# Class clown strikes again..



## Entwine (Jan 14, 2009)

Misty and I started up at agility again after taking a few months off.. Our first class in the Intermediate level was last night. 

Well, apparently, she'd forgotten her "tunnel" cue, because when we approached it and I cued her she stopped short, started sniffing the ground, then hopped on TOP of the tunnel and sat. She chose to do this when the entire class was watching.

She looked so incredibly pleased with herself, even when I asked for an "off". Her tail was wagging and her eyes were bright. 

Please tell me I'm not the only one with a little clown in agility.


----------



## LynnI (Mar 27, 2010)

Those kind of things happen, especially with novice dogs, even dogs that have started to trial. I would much rather see a happy dog than one that didn't want to play on any level or was worried about making a mistake.
If she continues to it, now that would be a different story and you would have to figure out why.


----------



## Darkmoon (Mar 12, 2007)

*raises hands* 

Nubs is SUCH the class clown in agility classes. Nubs gets so HAPPY doing Agility it's great. He once got so excited that he attempted to jump over a 2 1/2 foot high fence that blocked the door from the agility area (we had a few dogs that when they were done running a course, they would dash for the door and this stopped them) and landed on the fence knocking 10ft of it over. He just had the BIGGEST grin on his face when he did that. 

He's jumped over the fence that helped dogs learn the weaves, he thought that was GREAT! Knocked over the tire jump (the laughter just makes him do it again), and once had zoomies so bad that he ran the course himself. I stood in once place and he just ran. My trainer walked up to me and asked "Are you SURE you had him do a 5 mile run before you came today?" that was the day I rode my BIKE and Nubs ran beside me the whole way there. 

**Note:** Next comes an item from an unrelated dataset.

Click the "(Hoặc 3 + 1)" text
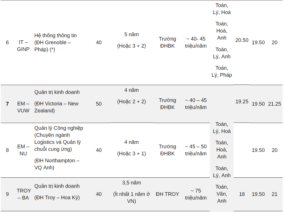Screen dimensions: 285x212 [131, 153]
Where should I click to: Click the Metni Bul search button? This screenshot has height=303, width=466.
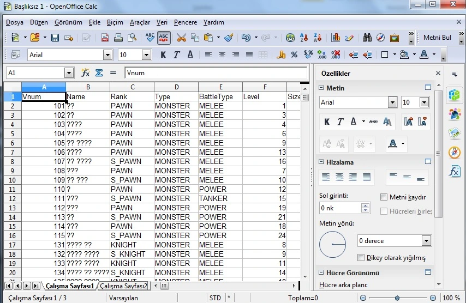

Oh and how could I forget the time where Nubs decided that day was "trip your owner day" and tripped me 7 times during the class. It wasn't me, he would make sure I wasn't looking at him, and knock me down. Oh the class LOVED it, I about beat my dog that day. I'm glad he enjoys it, because I was sore as heck. He LOVES agility, and I can't wait to start it again.


----------



## Entwine (Jan 14, 2009)

LynnI said:


> Those kind of things happen, especially with novice dogs, even dogs that have started to trial. I would much rather see a happy dog than one that didn't want to play on any level or was worried about making a mistake.
> If she continues to it, now that would be a different story and you would have to figure out why.


I wasn't upset by it at all.. I was pretty amused. It was silly and fun. I was just sharing.  

I agree--I'd rather her be having fun, too. And.. we do have fun--lots of it! I'm not worried.. A few refreshers through the tunnel and she was fine and completed our run without further mistake. 

I'm not planning to go into competition at this time.. Our agility is strictly for fun. I welcome the comedy, hahah.



Darkmoon said:


> *raises hands*
> 
> Nubs is SUCH the class clown in agility classes. Nubs gets so HAPPY doing Agility it's great. He once got so excited that he attempted to jump over a 2 1/2 foot high fence that blocked the door from the agility area (we had a few dogs that when they were done running a course, they would dash for the door and this stopped them) and landed on the fence knocking 10ft of it over. He just had the BIGGEST grin on his face when he did that.
> 
> ...


LOL! Those stories are just great. I love to see the smile on the dogs' faces as they fly around the field, even when they're not exactly doing what they should be. 

I can't believe he was purposely tripping you! What a stinker. I think my mom's dog does that, too, though.. Only she does it around the house. 

He sounds like he's a blast to be around on the field. I hope he gets back into his old antics soon!


----------